Battishill Street, N1

Place name

Jonathan Battishill (May 1738 – December 10, 1801), was a composer and organist, who lived his final months in Islington. He began his career as a composer writing popular theatre music but later devoted himself to working as an organist and composer for the Church of England. He is considered one of the outstanding 18thCentury English composers of church music and is best remembered today for his seven-part anthem Call to Remembrance. While working in Covent Garden he met and fell in love with actress Elizabeth Davies who had originated the role of Margery in Thomas Arne’s Love in a Village. However, soon after the pair married she left him, running away to Ireland with another man.
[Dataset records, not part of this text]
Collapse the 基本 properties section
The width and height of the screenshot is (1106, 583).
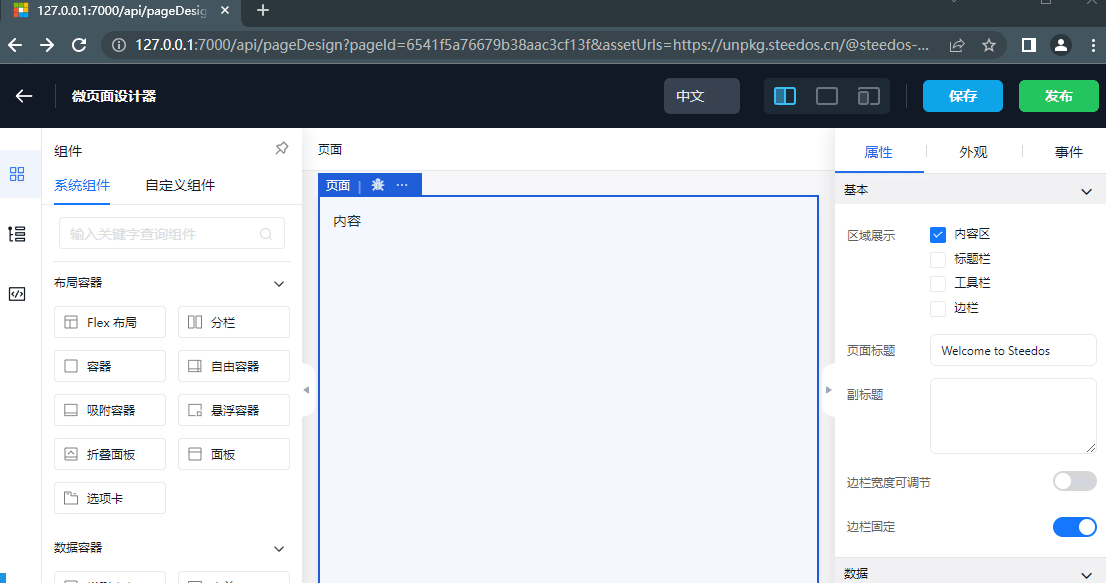1087,191
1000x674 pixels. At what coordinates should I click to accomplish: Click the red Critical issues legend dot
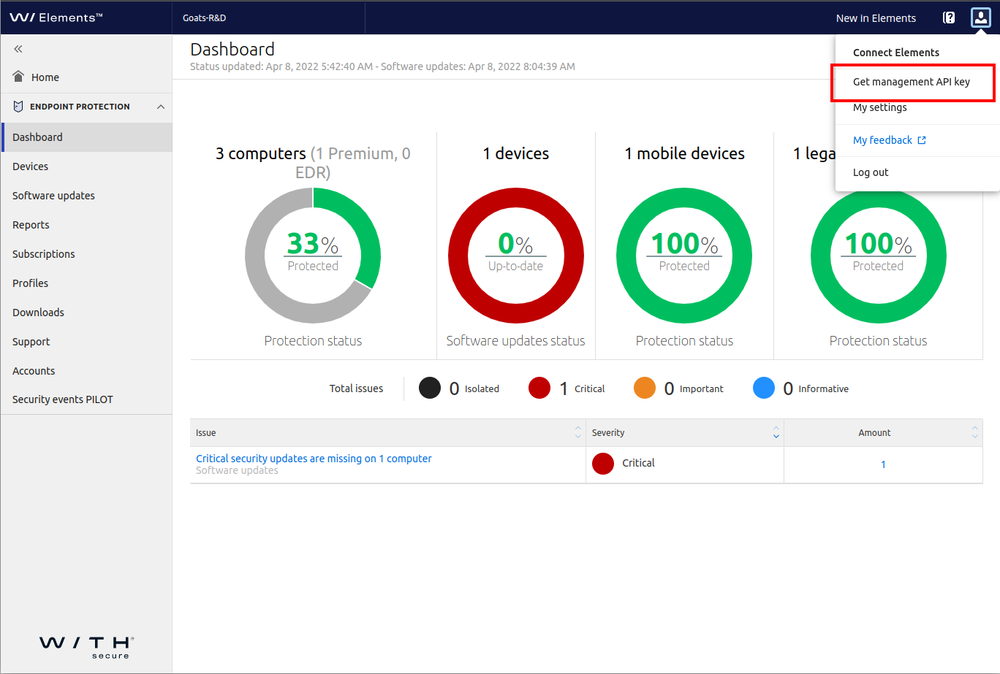(x=540, y=388)
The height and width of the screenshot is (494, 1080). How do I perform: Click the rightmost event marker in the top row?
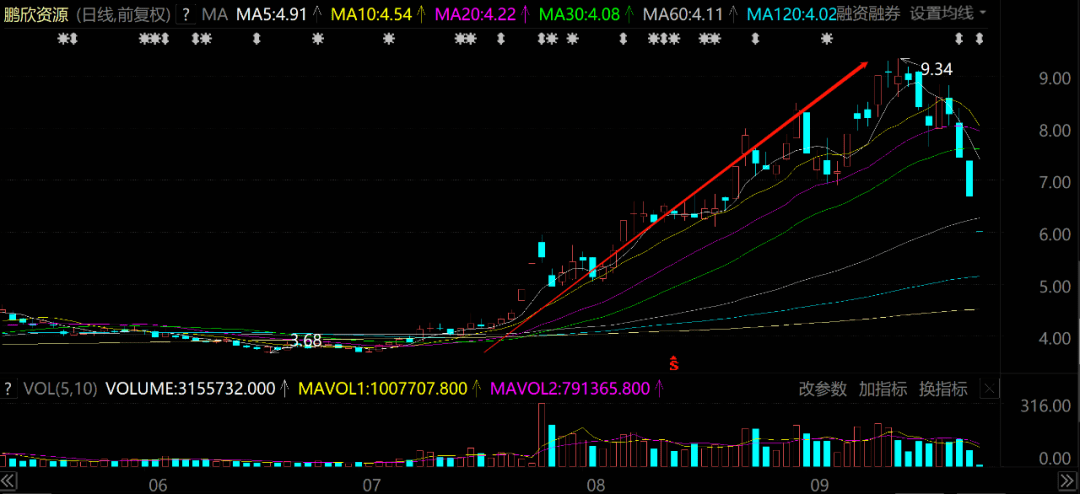click(x=980, y=39)
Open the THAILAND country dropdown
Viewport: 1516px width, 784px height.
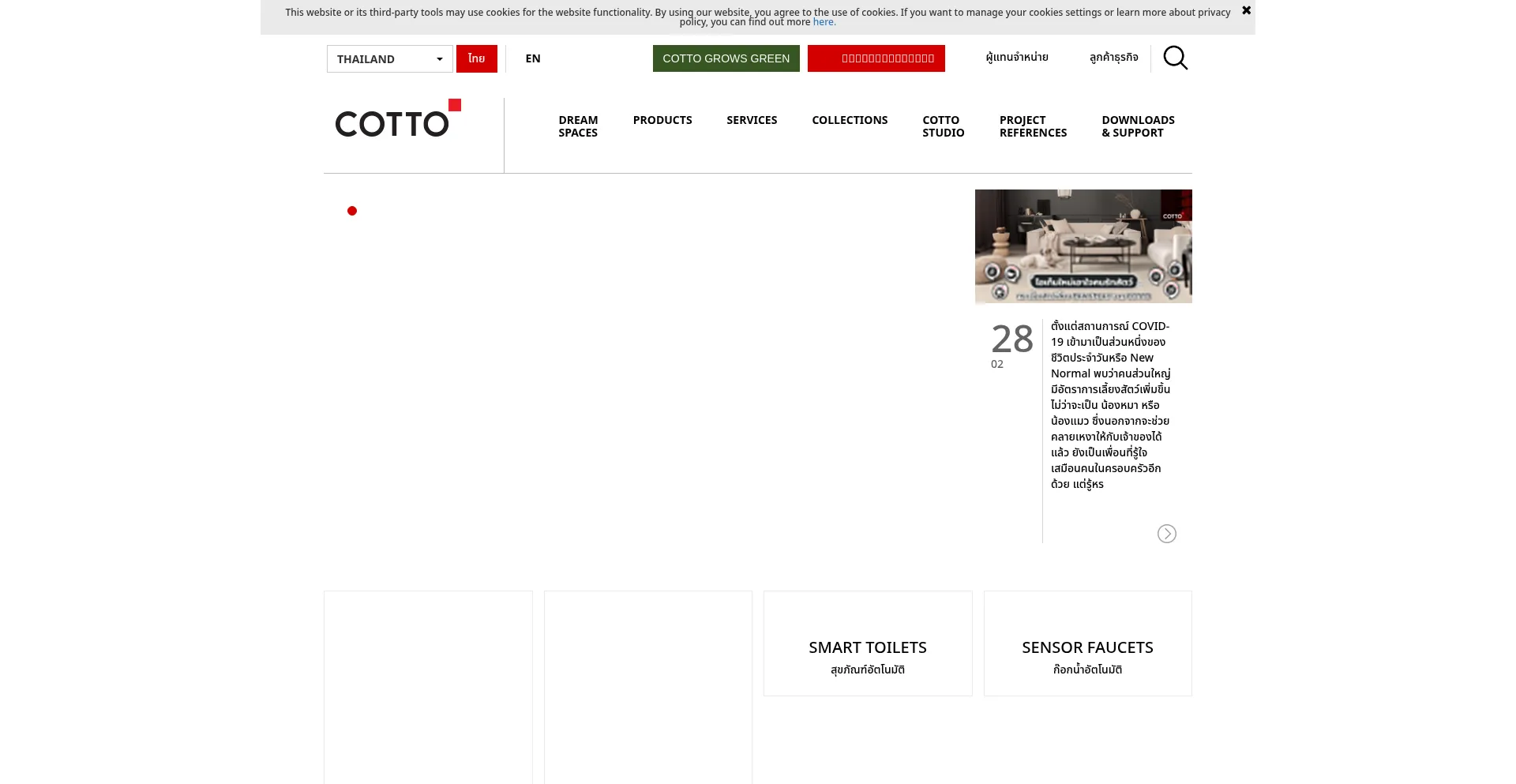[389, 59]
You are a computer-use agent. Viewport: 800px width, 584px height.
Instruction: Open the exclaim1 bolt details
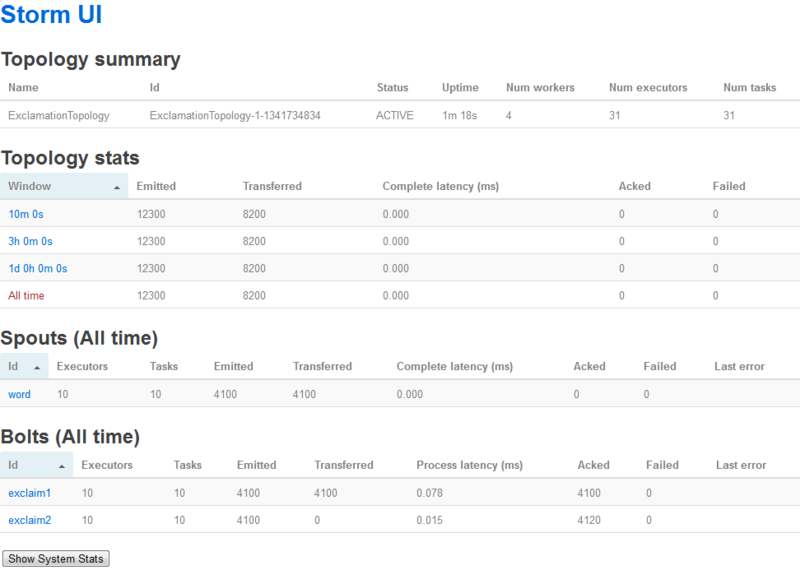pyautogui.click(x=29, y=492)
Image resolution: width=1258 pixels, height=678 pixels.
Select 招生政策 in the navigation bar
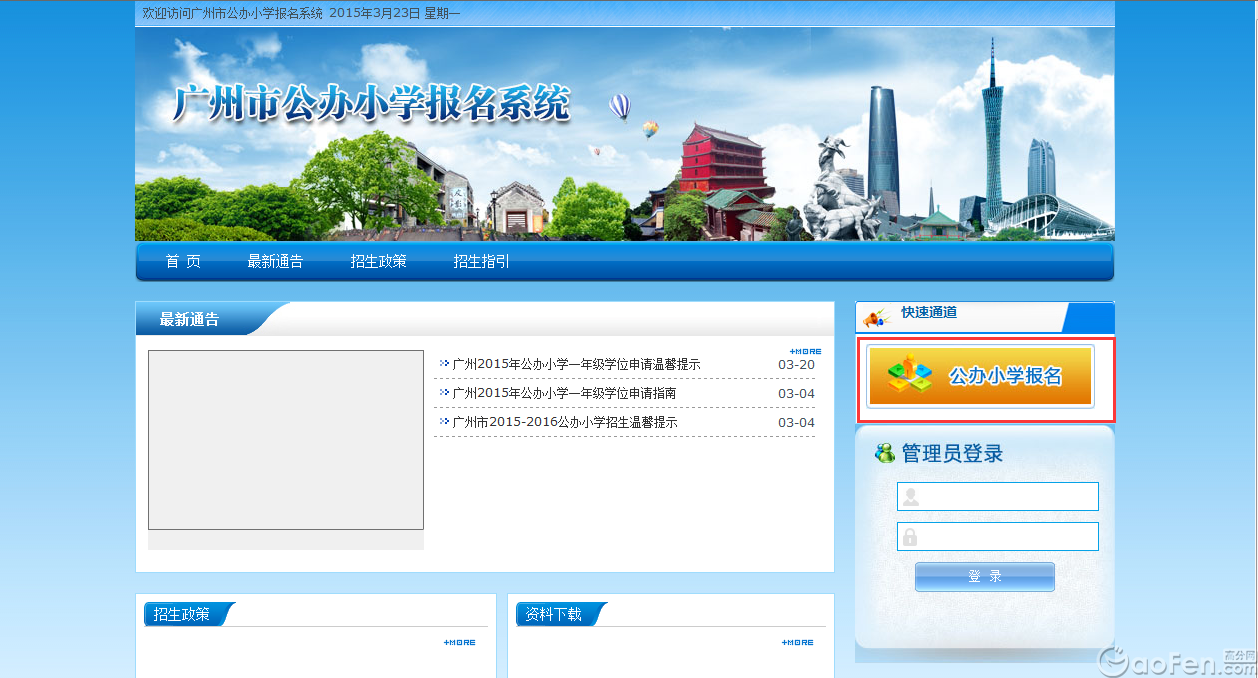[x=378, y=262]
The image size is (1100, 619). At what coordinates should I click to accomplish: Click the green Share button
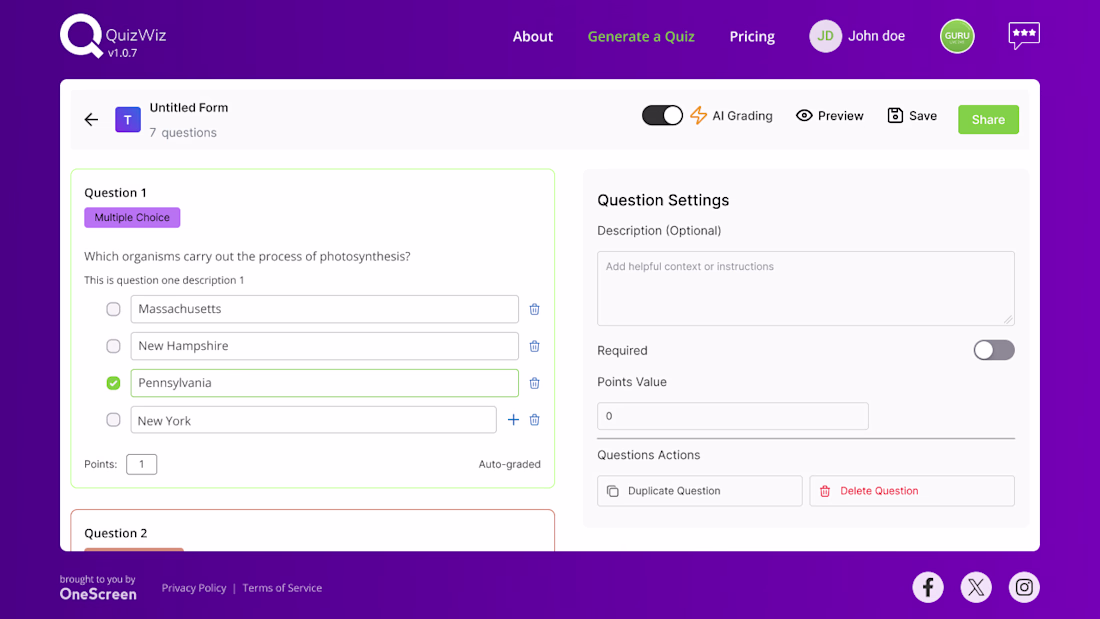pyautogui.click(x=988, y=120)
Battishill himself found love again but never fully recovered from the betrayal and sunk into alcoholism. It was said that “from this period he dissipated much of his time in convivial parties, and so far gave way to excess, as gradually to undermine his constitution.” He died at Islington, aged 63, and, according to his last request, was interred near Dr Boyce, in the vaults of St Paul’s Cathedral. This street, dating from 1848, was originally called Hardinge Street after 1st Viscount Hardinge, (1785 – 1856), field-marshal in 1855 and a great ally of the Duke of Wellington. He watched Napoleon’s movements on his escape from Elba in 1815. It was changed in 1938.